DATASET CONTENT Start Marker

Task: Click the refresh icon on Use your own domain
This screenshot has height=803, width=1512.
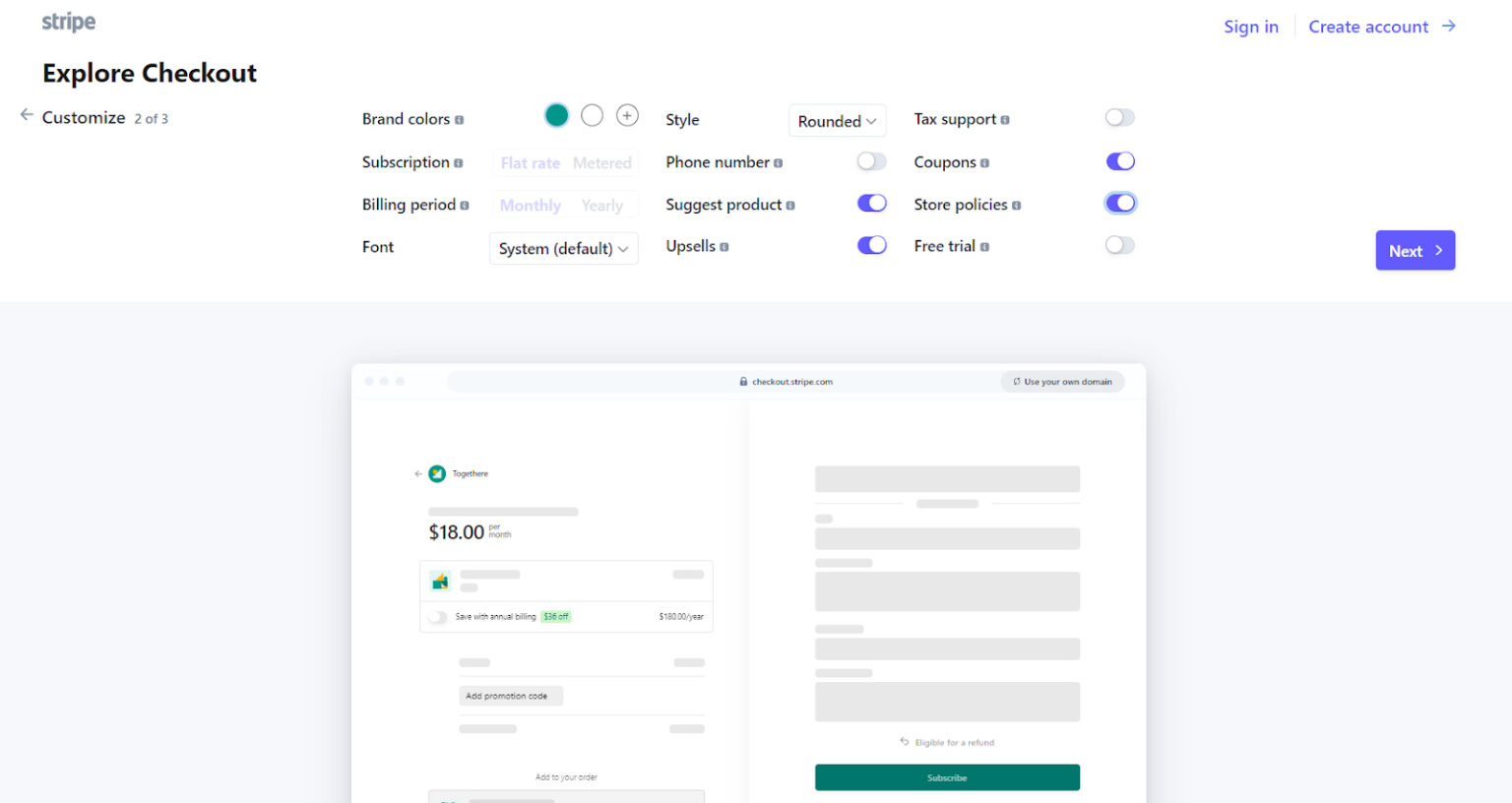Action: click(1014, 382)
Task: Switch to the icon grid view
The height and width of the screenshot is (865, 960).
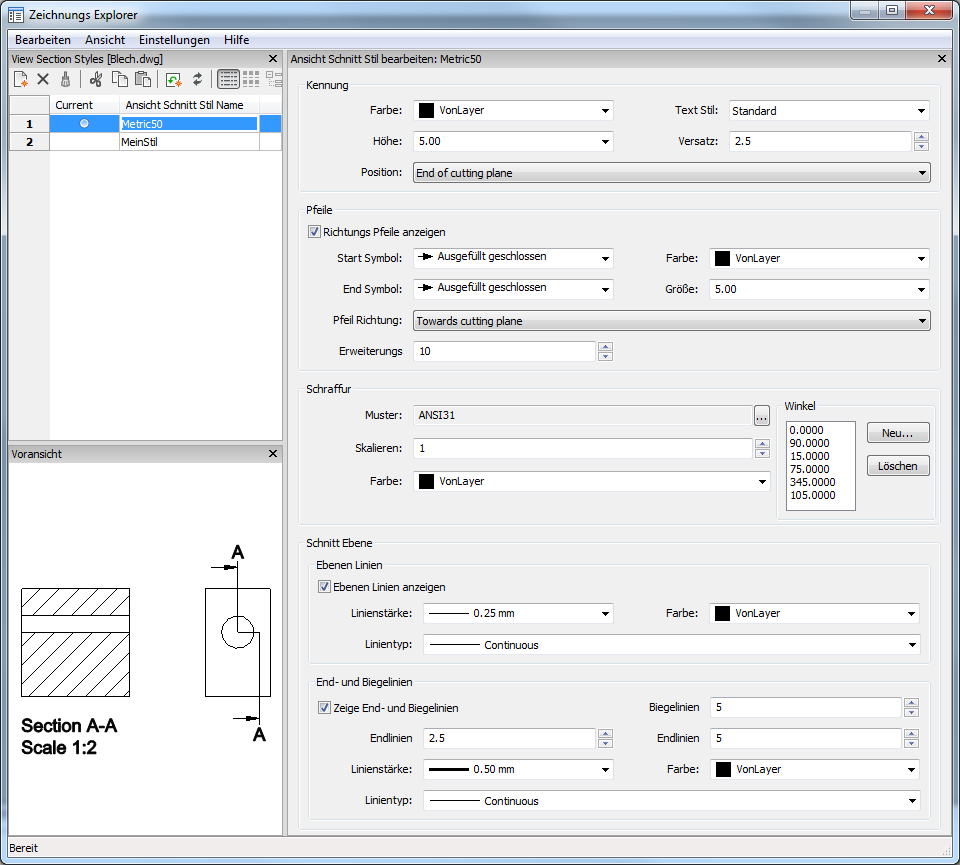Action: click(251, 79)
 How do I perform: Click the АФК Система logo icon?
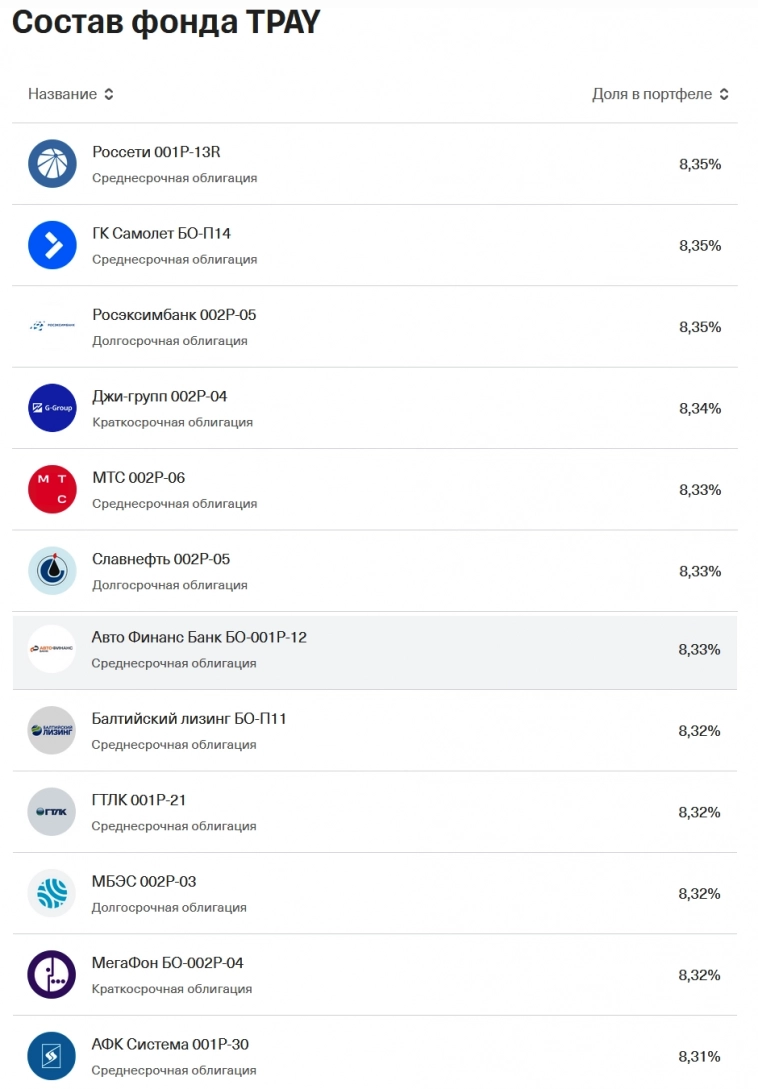tap(51, 1056)
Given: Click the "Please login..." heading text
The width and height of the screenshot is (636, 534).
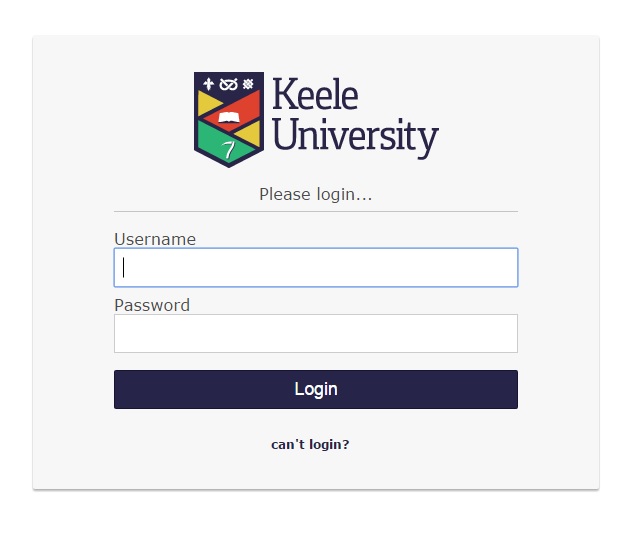Looking at the screenshot, I should tap(316, 194).
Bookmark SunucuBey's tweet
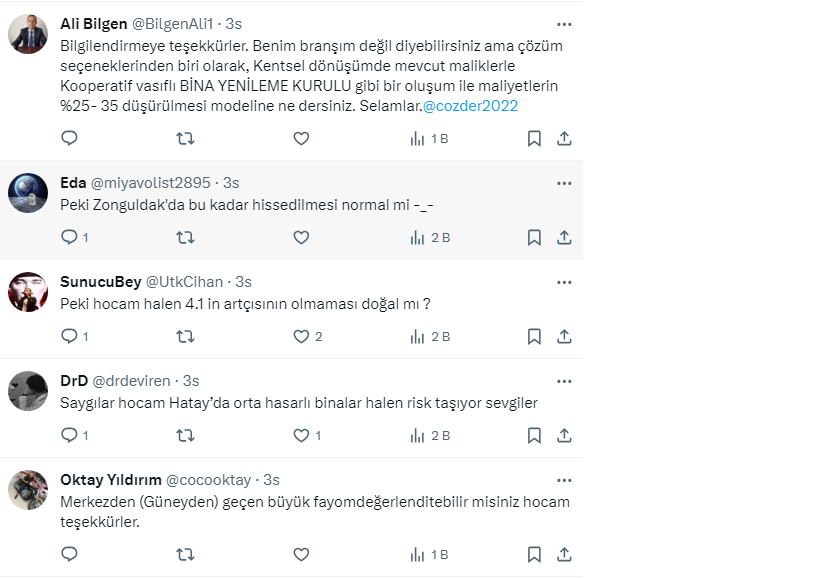The width and height of the screenshot is (837, 578). pyautogui.click(x=534, y=337)
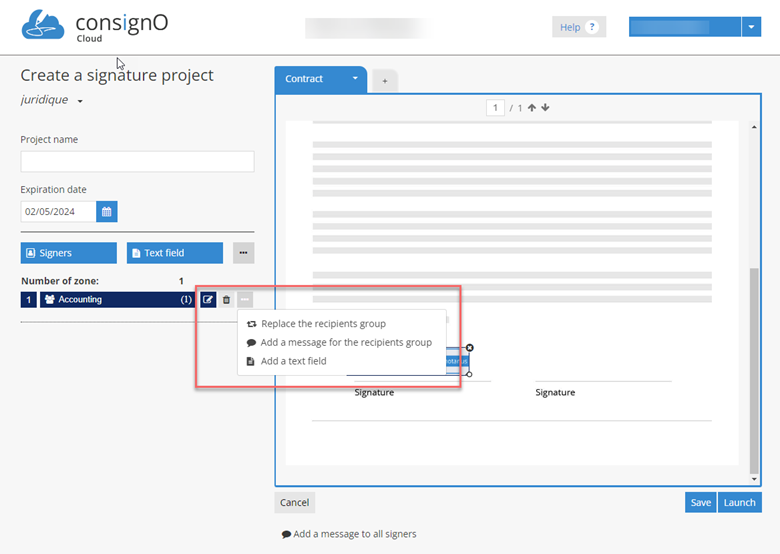The height and width of the screenshot is (554, 780).
Task: Open the Contract tab dropdown arrow
Action: pyautogui.click(x=354, y=79)
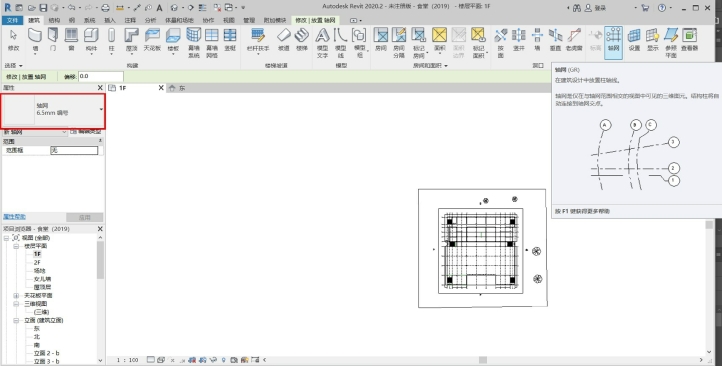Viewport: 722px width, 366px height.
Task: Open the 2F floor plan in browser
Action: [37, 262]

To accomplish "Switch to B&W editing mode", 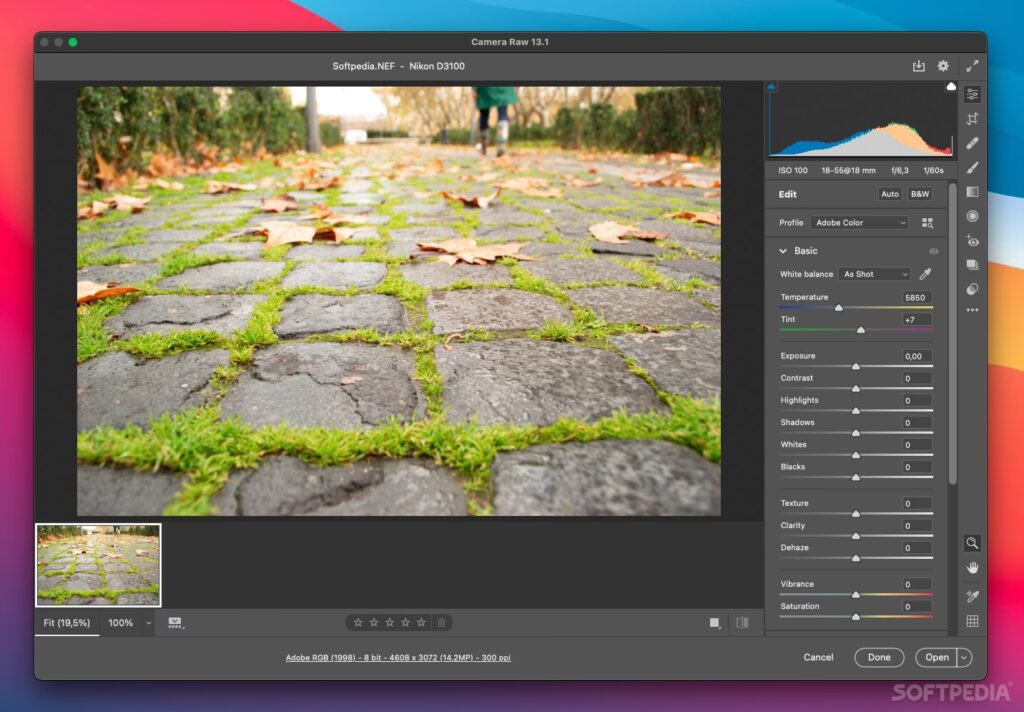I will (x=919, y=194).
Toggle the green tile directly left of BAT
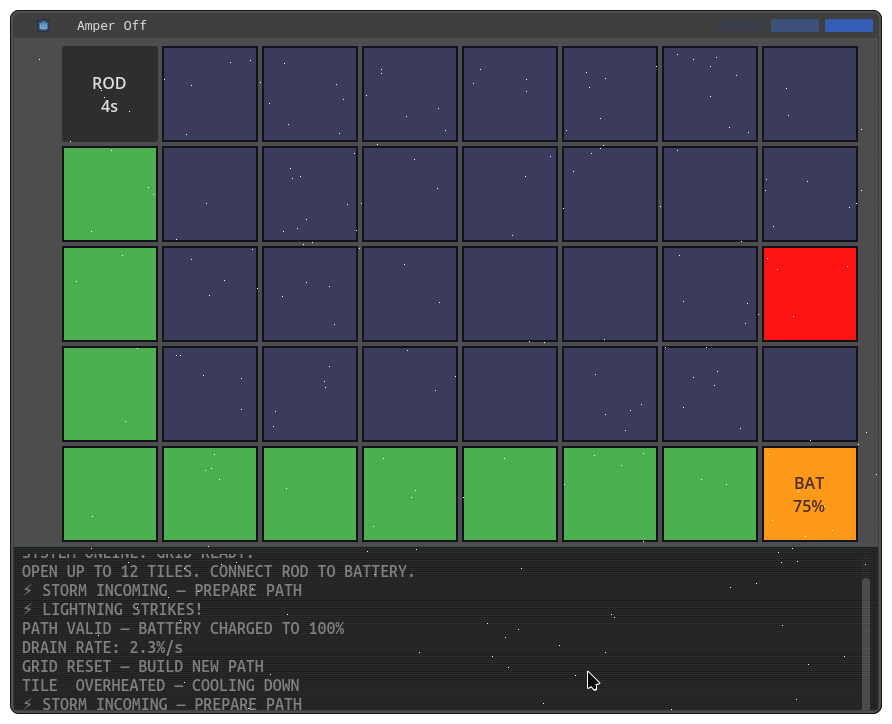This screenshot has height=724, width=892. coord(710,494)
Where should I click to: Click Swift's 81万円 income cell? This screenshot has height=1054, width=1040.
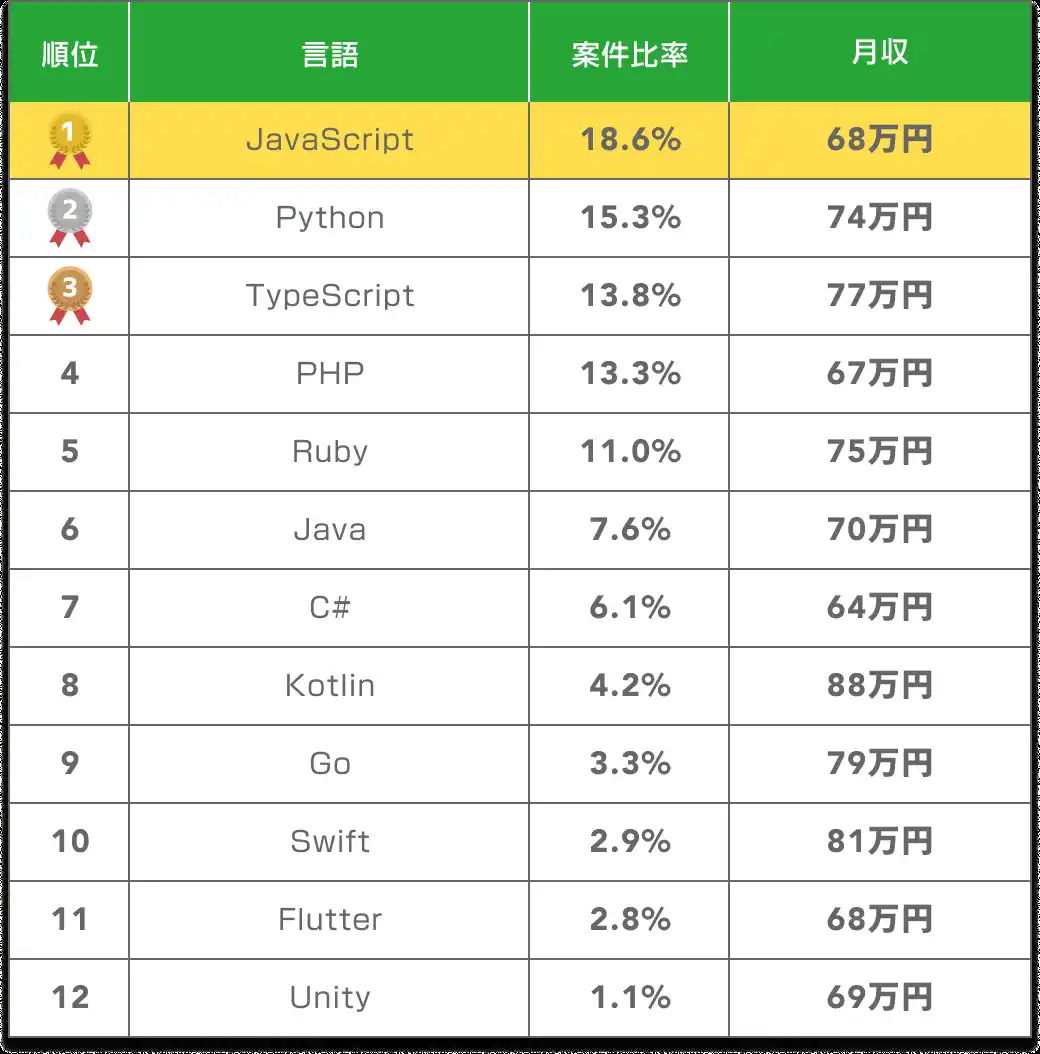coord(880,842)
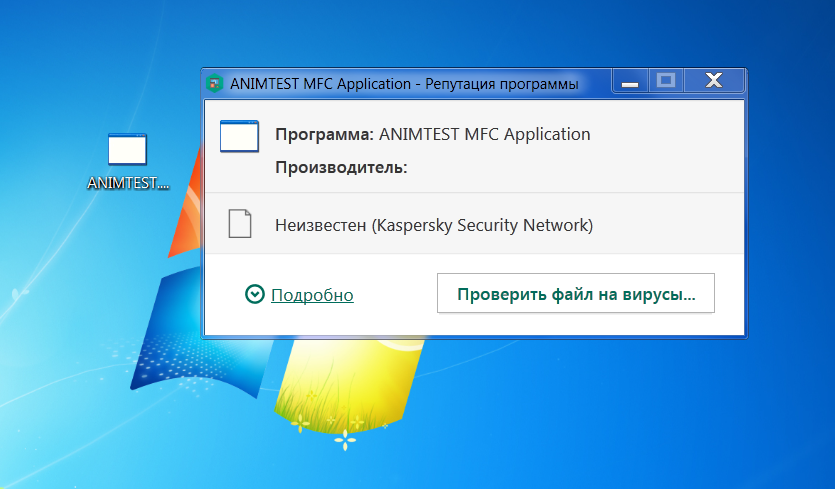Open the Подробно link
The image size is (835, 489).
click(x=312, y=295)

DATASET CONTENT End Marker

WHAT IS BEING ASKED:
Your answer should hold only the lines from the line with "Where should I" through the closing line of the records, restated exactly and free of pictures.

EXERCISE RESPONSE:
Where should I click to: Click Swift's 81万円 income cell? This screenshot has height=1054, width=1040.
coord(880,842)
Open the Подробно link
The image size is (835, 489).
click(x=312, y=295)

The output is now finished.